21
Marge gähnte und rieb sich die Hände. Es war immer noch dunkel, eine gute halbe Stunde bis zum Morgengrauen. Sie saß in ihrem Zivilfahrzeug und lauschte auf das Rauschen des Sprechfunkgerätes. Um diese Uhrzeit kamen nicht viele Meldungen. Selbst Verbrecher wurden mal müde.
Sie starrte durch die Windschutzscheibe. Der Mercedes 450 SL hatte Gesellschaft bekommen – drei Streifenwagen mit angeschaltetem Blaulicht, ein Leichenwagen, der Camry des Polizeifotografen, ein Kastenwagen vom Labor und Petes alter Plymouth.

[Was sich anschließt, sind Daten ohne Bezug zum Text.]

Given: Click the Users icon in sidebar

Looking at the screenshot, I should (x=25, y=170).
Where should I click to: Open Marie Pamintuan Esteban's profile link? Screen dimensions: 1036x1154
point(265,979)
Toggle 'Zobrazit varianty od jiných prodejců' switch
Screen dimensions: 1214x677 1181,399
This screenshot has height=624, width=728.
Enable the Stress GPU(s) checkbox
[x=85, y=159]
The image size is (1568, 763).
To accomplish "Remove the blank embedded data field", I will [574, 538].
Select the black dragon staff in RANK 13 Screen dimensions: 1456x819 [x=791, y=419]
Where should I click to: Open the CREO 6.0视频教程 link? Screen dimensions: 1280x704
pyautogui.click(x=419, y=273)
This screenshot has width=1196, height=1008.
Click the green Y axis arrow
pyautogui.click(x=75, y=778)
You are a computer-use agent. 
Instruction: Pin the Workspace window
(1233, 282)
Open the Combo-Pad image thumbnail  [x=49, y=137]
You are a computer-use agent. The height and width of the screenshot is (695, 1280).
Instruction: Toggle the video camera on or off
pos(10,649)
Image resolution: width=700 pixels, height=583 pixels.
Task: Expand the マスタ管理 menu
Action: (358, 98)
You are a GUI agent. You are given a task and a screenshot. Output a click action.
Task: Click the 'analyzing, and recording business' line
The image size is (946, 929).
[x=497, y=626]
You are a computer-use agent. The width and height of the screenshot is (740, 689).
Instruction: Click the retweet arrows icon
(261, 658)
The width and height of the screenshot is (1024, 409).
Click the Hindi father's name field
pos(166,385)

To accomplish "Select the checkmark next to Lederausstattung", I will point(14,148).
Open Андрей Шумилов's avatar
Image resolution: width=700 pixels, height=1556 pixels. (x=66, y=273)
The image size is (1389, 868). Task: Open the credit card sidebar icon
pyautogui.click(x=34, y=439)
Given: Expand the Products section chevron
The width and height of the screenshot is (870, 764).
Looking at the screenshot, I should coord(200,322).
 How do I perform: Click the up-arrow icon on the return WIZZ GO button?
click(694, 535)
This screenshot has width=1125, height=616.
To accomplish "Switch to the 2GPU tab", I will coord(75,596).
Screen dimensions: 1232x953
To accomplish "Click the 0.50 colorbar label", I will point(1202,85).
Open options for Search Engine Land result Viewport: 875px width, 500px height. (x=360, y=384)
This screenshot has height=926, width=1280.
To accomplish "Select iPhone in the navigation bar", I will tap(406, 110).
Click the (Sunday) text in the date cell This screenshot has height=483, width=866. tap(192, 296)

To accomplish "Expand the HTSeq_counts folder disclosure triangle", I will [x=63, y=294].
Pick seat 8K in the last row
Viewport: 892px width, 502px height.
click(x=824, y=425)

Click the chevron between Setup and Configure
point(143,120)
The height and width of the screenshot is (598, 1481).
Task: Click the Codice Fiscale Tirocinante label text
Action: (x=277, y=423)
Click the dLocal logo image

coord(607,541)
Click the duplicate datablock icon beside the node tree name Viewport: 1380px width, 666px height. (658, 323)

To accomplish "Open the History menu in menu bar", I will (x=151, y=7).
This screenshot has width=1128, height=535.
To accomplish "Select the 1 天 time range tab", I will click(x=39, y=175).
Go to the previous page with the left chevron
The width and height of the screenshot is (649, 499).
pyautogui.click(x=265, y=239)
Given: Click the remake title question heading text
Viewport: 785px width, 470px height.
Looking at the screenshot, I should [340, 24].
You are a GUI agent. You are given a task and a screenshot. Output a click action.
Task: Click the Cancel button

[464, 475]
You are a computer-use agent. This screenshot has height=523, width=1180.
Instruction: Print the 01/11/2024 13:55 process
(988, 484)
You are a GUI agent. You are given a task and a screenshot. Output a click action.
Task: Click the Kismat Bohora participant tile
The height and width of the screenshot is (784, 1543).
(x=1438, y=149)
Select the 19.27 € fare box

»Willst du deinen Dinosaurierbecher wiederhaben?« fragte sie Decker. »Er liegt im Kofferraum.«
Decker kippte die Lehne des Fahrersitzes so weit es ging nach hinten. »Behalt ihn.«
»Die vorläufige DNA-Analyse von Ness und Co. sollte heute vorliegen«, sagte Marge. »Vielleicht ergibt sich daraus im Zusammenhang mit dieser Sache hier ein konkreter Hinweis.«
»Das wäre schön.« Decker verschränkte die Hände hinter dem Kopf. »Merritts Hauptpraxis und seine Eigentumswohnung sollten möglichst bald durchsucht werden. Vielleicht finden wir ja dort was. Die Befragung der Familie wird vermutlich Burbank übernehmen. Das fällt in deren Zuständigkeitsbereich. Es ist zwar nur eine kleine Dienststelle, aber in der Abteilung arbeiten sieben Leute, die im Wechsel auch die Mordfälle übernehmen.«
»Die Mordkommission gehört zu den Personendelikten?«
»Yeah, die Dienststelle ist zu klein für eine eigenständige Mordkommission. Jedenfalls schicken die zwei Leute raus. Der Typ, mit dem ich gesprochen hab, ist ganz wild darauf, aber er ist auch bereit, mit uns zu kooperieren, besonders nachdem ich ihm die Situation erklärt hab. Sie sollten in ein paar Minuten hier sein.«
»Wie heißen die beiden?«
Decker nahm sein Notizbuch aus der Tasche. »Der, mit dem ich geredet hab, hieß Justice Ferris.«
»Justice oder Justin?«
»Justice – wie Gerechtigkeit.« Decker richtete sich auf. »Was für ein Schlamassel!«
»Soll ich Merritts Patientenakten durchgehen?«
»Yeah, wir sollten ganz von vorn anfangen … obwohl ich glaube, daß die Verbrechen zusammenhängen.«
»Wir haben also einen Einbruch, eine Vergewaltigung und jetzt auch noch einen Mord.«
»Einen widerlichen Mord. Ganz zu schweigen von einem durchgedrehten Pferd.« Decker strich seinen Schnurrbart glatt.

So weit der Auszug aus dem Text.